Thursday, February 17, 2011

ssis lookup transfomation memory/performance issues

Suddenly today the package stopped responding. As usual I quote "It worked in the morning and this time it was connected to different server". The issue soon became a high priority as the system went on to throw a Low virtual memory error. The system had to be restarted couple of times and this was a pain.

Investigation resulted in narrowing down the root cause to be one of the lookups in the package.

The first thing that flashed to my mind was "Why are we not using Cache?". So I decided to create a Cache File using Cache Transform in a separate package. Looking into the Execution Result showed that the SSIS printed the following message

"Information: The buffer manager detected that system was low in virtual memory, but was unable to swap out any buffers to relieve memory pressure. 8 buffers were considered and 8 were locked. Either not enough memory
is available to the pipeline because not enough are installed, other processes were using it, or too many buffers are locked."

"[Cache Transform [28]] Information: The component "Cache Transform" (28) processed 1748563 rows in the cache. The processing time was 224.813 seconds. The cache used 14439633254 bytes of memory.
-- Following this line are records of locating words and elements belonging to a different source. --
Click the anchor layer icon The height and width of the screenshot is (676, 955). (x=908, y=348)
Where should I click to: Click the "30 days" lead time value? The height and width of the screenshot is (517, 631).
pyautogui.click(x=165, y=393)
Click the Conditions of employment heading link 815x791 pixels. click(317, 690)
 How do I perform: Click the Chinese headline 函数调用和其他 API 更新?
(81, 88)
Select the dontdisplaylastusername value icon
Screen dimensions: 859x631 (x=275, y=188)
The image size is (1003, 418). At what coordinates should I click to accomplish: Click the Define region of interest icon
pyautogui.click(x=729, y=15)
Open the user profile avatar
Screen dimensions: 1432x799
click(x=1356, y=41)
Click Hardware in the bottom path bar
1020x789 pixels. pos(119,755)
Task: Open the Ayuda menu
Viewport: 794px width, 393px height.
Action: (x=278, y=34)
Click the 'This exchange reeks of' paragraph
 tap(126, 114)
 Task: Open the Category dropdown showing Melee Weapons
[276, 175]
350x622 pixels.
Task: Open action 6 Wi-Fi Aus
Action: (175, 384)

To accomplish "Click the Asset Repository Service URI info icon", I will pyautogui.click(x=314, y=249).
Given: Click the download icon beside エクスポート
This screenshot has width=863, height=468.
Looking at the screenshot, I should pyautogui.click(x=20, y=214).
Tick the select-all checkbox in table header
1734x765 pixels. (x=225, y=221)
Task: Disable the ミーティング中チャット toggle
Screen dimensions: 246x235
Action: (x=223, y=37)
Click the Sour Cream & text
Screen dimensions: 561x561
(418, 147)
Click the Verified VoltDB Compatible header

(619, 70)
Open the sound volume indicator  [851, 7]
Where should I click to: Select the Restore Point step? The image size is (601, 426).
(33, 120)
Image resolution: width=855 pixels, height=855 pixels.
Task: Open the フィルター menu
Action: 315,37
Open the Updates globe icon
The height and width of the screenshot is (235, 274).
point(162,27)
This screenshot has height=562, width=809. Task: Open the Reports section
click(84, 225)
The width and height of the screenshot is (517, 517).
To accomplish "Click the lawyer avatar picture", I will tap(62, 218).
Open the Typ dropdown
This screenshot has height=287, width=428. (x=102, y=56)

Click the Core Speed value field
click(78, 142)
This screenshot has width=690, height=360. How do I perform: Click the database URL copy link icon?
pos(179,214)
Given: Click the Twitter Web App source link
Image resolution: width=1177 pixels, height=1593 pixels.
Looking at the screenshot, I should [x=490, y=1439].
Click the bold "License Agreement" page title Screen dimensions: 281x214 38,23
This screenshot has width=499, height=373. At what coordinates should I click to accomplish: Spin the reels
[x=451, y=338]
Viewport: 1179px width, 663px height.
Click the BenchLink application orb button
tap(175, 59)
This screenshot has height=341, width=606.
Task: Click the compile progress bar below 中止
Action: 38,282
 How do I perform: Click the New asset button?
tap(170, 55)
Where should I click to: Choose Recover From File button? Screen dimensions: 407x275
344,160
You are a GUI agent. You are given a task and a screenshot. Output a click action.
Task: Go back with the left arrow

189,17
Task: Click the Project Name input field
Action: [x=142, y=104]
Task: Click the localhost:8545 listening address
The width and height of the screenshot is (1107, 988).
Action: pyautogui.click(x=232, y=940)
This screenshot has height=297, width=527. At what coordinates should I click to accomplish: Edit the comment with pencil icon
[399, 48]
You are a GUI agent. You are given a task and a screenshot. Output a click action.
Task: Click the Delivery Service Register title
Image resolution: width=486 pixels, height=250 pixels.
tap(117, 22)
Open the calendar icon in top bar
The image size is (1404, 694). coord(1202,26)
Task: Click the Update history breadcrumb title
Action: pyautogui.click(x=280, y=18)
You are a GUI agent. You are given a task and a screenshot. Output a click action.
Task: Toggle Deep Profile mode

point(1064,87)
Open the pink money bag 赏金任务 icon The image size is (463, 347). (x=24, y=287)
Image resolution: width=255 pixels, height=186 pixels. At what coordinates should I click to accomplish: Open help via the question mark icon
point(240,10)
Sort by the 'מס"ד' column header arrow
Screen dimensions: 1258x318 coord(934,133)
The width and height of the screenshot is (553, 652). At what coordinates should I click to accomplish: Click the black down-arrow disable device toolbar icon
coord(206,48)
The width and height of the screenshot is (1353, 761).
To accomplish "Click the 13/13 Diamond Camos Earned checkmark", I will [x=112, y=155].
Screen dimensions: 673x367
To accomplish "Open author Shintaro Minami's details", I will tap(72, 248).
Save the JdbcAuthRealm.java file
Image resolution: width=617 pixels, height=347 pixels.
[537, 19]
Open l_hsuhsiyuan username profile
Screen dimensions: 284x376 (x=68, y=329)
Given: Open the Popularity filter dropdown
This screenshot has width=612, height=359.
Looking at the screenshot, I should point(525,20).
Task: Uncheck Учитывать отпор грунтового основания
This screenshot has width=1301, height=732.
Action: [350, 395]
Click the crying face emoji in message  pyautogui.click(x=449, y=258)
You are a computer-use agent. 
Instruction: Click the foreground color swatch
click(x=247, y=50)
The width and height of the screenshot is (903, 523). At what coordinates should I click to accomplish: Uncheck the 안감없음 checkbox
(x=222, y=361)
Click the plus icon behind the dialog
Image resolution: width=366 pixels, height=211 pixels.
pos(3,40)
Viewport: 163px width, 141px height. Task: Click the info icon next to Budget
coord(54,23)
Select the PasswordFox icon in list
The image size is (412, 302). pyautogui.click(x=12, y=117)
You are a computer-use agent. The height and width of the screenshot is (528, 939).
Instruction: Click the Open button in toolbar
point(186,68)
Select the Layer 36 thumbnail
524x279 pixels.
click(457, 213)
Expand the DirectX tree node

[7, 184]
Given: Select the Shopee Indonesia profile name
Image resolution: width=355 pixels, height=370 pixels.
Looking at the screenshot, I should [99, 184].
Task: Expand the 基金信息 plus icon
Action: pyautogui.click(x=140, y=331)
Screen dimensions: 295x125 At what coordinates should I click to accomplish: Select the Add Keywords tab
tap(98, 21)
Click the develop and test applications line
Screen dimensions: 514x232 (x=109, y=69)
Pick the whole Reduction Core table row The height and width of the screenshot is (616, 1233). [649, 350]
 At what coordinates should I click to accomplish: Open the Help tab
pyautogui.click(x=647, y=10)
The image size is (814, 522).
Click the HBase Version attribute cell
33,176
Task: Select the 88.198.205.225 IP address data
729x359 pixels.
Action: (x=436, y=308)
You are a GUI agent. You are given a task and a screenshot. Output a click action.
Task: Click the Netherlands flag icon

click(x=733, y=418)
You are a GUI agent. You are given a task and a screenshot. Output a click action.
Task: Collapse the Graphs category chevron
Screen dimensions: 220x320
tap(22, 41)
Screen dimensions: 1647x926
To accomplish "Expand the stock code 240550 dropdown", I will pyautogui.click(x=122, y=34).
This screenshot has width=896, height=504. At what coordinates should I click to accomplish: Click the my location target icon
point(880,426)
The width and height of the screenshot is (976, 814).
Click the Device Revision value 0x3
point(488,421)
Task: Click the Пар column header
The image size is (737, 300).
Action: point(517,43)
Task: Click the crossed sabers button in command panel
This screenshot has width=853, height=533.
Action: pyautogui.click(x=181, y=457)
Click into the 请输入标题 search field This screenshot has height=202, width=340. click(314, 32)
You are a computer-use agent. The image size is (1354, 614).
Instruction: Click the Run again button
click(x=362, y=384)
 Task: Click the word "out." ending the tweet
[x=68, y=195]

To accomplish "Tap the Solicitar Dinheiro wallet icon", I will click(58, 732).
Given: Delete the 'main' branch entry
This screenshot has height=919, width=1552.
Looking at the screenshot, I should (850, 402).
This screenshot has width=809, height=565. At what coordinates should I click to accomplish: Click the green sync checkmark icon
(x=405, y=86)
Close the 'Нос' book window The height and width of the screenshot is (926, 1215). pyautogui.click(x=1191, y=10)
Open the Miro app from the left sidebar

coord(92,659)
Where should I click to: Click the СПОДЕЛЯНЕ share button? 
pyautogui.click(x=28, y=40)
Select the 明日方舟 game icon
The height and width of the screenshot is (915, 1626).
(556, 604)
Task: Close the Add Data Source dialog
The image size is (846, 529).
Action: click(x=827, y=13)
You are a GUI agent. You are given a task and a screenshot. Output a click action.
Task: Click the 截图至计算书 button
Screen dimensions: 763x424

I began to search for information on the maximum buffer size and found some information here By default the max rows for data flow task in 10000 rows and default buffer size is 10485760 bytes (~10 MB). This can be increased to 104857600. (~100 MB).  

The package behaved the same even after increasing the size. But this time the OLEDB source and the cache transform task within the data flow task did show green status but however the data flow task never got completed. The Execution result flushed out the following message this time (Infact both the time but with some additional messages this time).
"[Cache Transform [28]] Information: The component "Cache Transform" (28) processed 1748563 rows in the cache. The processing time was 224.813 seconds. The cache used 14439633254 bytes of memory.

So began to think why a simple query returning 2 million rows result in 14 GB of data. At this point I thought it is worth looking @ the query and other data type settings done by SSIS on the query. So here was the query

SELECT Number=REPLACE(REPLACE(LTRIM(REPLACE(rtrim(Number), '0', ' ')), ' ', '0'),'-',''), Cusip= ltrim(rtrim(cusip)),SponsorId, AccountId
FROM Account

The data type for the number and cusip column in the database was set as VARCHAR(20) and Id's as Int. Then I checked how the SSIS is setting the data length in the output and inputs properties (Click Advanced Properties) for OLEDB source.  To my horror found that the data length set was STRING 8000. So the SSIS was not able to decide the proper length when REPLACE or any other string manipulation function was used within the SQL query. So I changed the query to use CAST.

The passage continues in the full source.